This morning while instructing my children on their duties for the day, I(13) asked me why I was yelling. She said that no one was yelling at me. In classic Monster Mom fashion I replied, "You know why I'm yelling? Well let me tell you why..." And proceeded to list all the reasons behind my anger and frustration. Jobs not getting done, bathrooms being a mess, bedrooms looking like the tasmanian devil is the current resident, no one not really caring about the state of my house which is our home. Then H(15 on saturday) pipes up, "Mom why are you acting like this? What is wrong with you the past few days?" So I give her the honest truth. I tell her its because I'm suffering from a bit of depression. She seemed worried. I told her it is something that I've dealt with all my life. I expressed to her that I need to change my diet and exercise and that will most likely help me. Which is the truth. I've battled depression before and over came it through diet and exercise. Her attitude seemed to change almost immediately. Then she came to me and said, "Mom, I'm always here for you to help in any way you need me to." What a precious daughter of God I have. Yes, she can be a monster teen too. But I am grateful to her for reaching out to me. The love I try to give and show her on a daily basis is paying off.
It felt good to be honest with my children. To help them understand the madness behind my behavior. Maybe by being honest we can help each other. I don't have to do this on my own like I have in the past.
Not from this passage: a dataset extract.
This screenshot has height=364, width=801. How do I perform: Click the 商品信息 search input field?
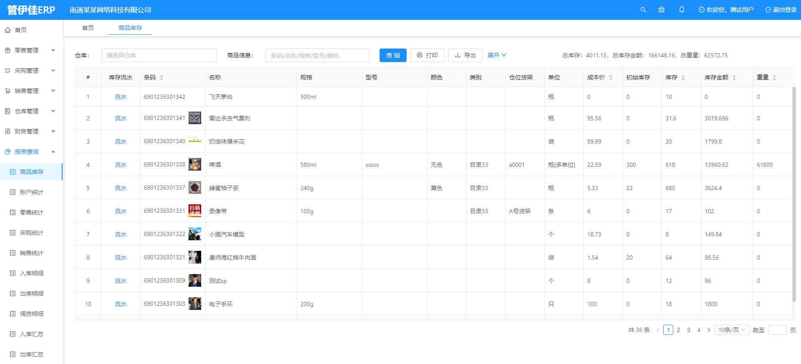[317, 55]

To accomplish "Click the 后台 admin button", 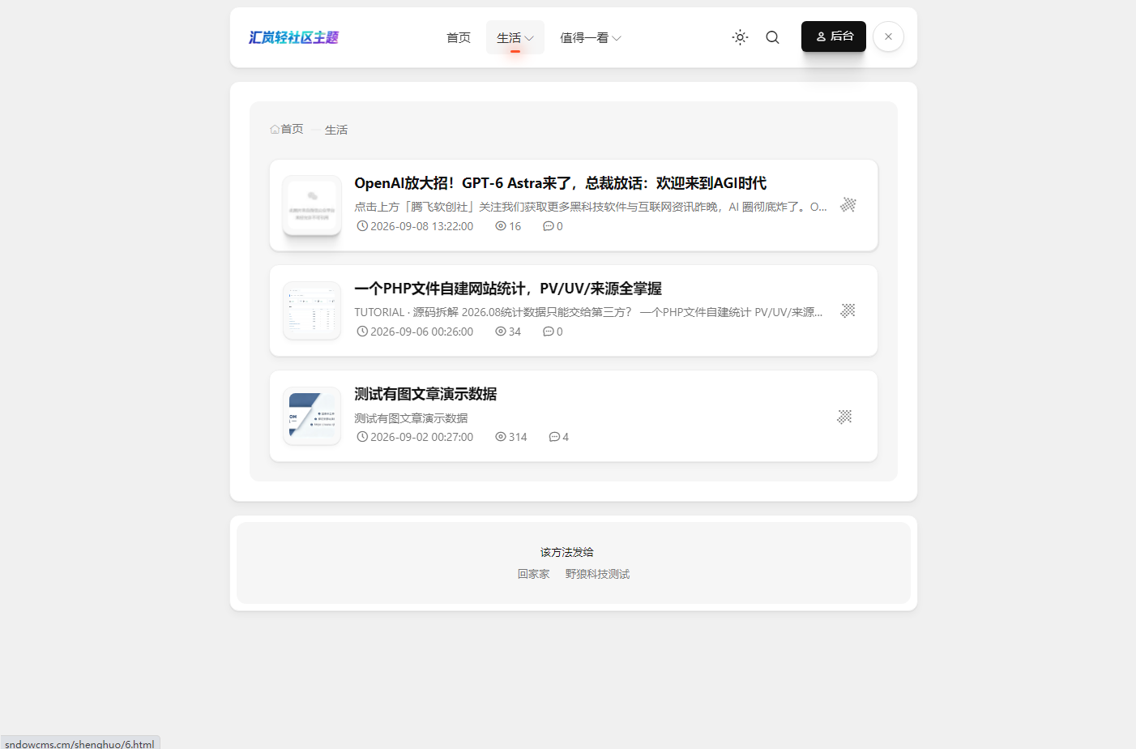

So far, eating has been successful today. I had eggs, 1 slice of toast, and 1/2 pear for breakfast. 3 hours later I ate a whole wheat turkey sandwich with avacado and lettuce with a bit of cottage cheese just to get enough protien in. I'm not hungry, and I'm not super full like I have been the past few weeks. I had just one can of soda with lunch and no cravings for sweets afterwards. Little confession to make, I must speak the truth if I am to overcome my weaknesses, right? Every day after lunch I would have several cookies, or a bit of a store bought rice crispy treat, or some candy or half of a doughnut. Even though I was full from lunch, I would still eat it. Here is where fear comes in. There is something deeply rooted in the core of my being that is afraid of letting go of my relationship with food. I don't know or understand what the fear is. I just know there is one. It is preventing me from reaching my full potential! This is something I have been praying to discover.
I have been successful at working around my home and the garden. I destroyed about 6 squash bugs from off my plants in the garden. I hate those bugs. Last year they got the best of me and destroyed 4 of my 6 beautiful pumpkin plants. I check on them every day. I watered my flowers out front. Gardening brings me so much joy. It helps to take my mind off of other things. Besides that, it is extremely rewarding. My zinnias are just about to bloom. I can't wait to see what they look like this year. I planted a new variety. The flower petals are variegated. I LOVE anything that is variegated. I believe these activities are good and healthy that benefit me and my family. I encouraged my children to get their chores done. I(13) still fought me along the way. But she's been doing that her whole life.
I swam in the reservoir this afternoon. It was refreshing. I could have swam across and back again another time. I think I will add this into my repertoire of exercise this summer. Its a good thing I swam. I burned the calories I ate in the sugar cookie the girls brought home.
All in all, today has been a lovely day. Its been good to write everything down.